_Exercise directions_
Give back all of the data exactly. Leave nothing out.

---*---

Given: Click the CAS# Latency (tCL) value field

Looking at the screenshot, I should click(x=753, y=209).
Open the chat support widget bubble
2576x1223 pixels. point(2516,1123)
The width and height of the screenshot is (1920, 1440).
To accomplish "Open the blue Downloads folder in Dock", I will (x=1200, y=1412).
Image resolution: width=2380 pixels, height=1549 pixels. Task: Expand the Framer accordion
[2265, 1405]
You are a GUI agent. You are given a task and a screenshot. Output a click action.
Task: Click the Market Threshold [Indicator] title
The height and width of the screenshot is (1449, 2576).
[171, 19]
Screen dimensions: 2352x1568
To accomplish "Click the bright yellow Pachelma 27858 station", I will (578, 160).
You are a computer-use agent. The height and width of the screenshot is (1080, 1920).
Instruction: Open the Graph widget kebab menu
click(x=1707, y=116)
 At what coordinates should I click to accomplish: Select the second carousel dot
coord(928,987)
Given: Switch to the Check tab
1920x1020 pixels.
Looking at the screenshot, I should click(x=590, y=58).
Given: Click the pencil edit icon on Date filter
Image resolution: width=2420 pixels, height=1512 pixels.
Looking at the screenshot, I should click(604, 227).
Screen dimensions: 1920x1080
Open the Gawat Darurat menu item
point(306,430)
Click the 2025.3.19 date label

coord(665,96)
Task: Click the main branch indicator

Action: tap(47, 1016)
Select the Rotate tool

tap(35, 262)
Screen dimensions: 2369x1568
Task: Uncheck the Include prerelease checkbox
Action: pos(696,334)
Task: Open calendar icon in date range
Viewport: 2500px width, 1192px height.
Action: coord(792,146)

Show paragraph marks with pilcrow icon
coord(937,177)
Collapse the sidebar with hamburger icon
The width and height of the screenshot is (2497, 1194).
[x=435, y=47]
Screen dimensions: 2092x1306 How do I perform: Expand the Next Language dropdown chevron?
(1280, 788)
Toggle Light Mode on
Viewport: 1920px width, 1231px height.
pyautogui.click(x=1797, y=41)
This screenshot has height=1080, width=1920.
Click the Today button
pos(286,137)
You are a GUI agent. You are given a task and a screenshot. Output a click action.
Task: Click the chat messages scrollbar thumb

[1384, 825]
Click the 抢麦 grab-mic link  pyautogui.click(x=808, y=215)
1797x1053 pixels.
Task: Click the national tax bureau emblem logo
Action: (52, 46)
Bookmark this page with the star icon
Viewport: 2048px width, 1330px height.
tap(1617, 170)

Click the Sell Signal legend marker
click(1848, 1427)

---*---

_Written reply_
Given: Click the CAS# Latency (tCL) value field

Looking at the screenshot, I should click(x=753, y=209).
Open the chat support widget bubble
2576x1223 pixels. point(2516,1123)
The width and height of the screenshot is (1920, 1440).
To accomplish "Open the blue Downloads folder in Dock", I will (x=1200, y=1412).
Image resolution: width=2380 pixels, height=1549 pixels. Task: Expand the Framer accordion
[2265, 1405]
You are a GUI agent. You are given a task and a screenshot. Output a click action.
Task: Click the Market Threshold [Indicator] title
The height and width of the screenshot is (1449, 2576).
[171, 19]
Screen dimensions: 2352x1568
To accomplish "Click the bright yellow Pachelma 27858 station", I will (578, 160).
You are a computer-use agent. The height and width of the screenshot is (1080, 1920).
Instruction: Open the Graph widget kebab menu
click(x=1707, y=116)
 At what coordinates should I click to accomplish: Select the second carousel dot
coord(928,987)
Given: Switch to the Check tab
1920x1020 pixels.
Looking at the screenshot, I should click(x=590, y=58).
Given: Click the pencil edit icon on Date filter
Image resolution: width=2420 pixels, height=1512 pixels.
Looking at the screenshot, I should click(604, 227).
Screen dimensions: 1920x1080
Open the Gawat Darurat menu item
point(306,430)
Click the 2025.3.19 date label

coord(665,96)
Task: Click the main branch indicator

Action: tap(47, 1016)
Select the Rotate tool

tap(35, 262)
Screen dimensions: 2369x1568
Task: Uncheck the Include prerelease checkbox
Action: pos(696,334)
Task: Open calendar icon in date range
Viewport: 2500px width, 1192px height.
Action: coord(792,146)

Show paragraph marks with pilcrow icon
coord(937,177)
Collapse the sidebar with hamburger icon
The width and height of the screenshot is (2497, 1194).
[x=435, y=47]
Screen dimensions: 2092x1306 How do I perform: Expand the Next Language dropdown chevron?
(1280, 788)
Toggle Light Mode on
Viewport: 1920px width, 1231px height.
pyautogui.click(x=1797, y=41)
This screenshot has height=1080, width=1920.
Click the Today button
pos(286,137)
You are a GUI agent. You are given a task and a screenshot. Output a click action.
Task: Click the chat messages scrollbar thumb

[1384, 825]
Click the 抢麦 grab-mic link  pyautogui.click(x=808, y=215)
1797x1053 pixels.
Task: Click the national tax bureau emblem logo
Action: (52, 46)
Bookmark this page with the star icon
Viewport: 2048px width, 1330px height.
tap(1617, 170)

Click the Sell Signal legend marker
click(1848, 1427)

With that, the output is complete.